● **Data listing**

[Start of Attachment]

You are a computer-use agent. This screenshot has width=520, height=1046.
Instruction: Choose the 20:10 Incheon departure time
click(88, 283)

[End of Attachment]
[Start of Attachment]

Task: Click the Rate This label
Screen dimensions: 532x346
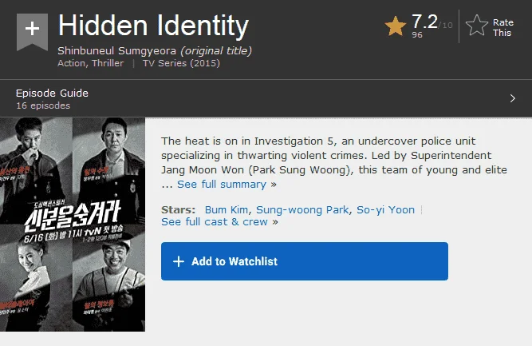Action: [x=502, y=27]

[End of Attachment]

Tell me how many lines in the records above include the word "This"; the number is all that is needed.

2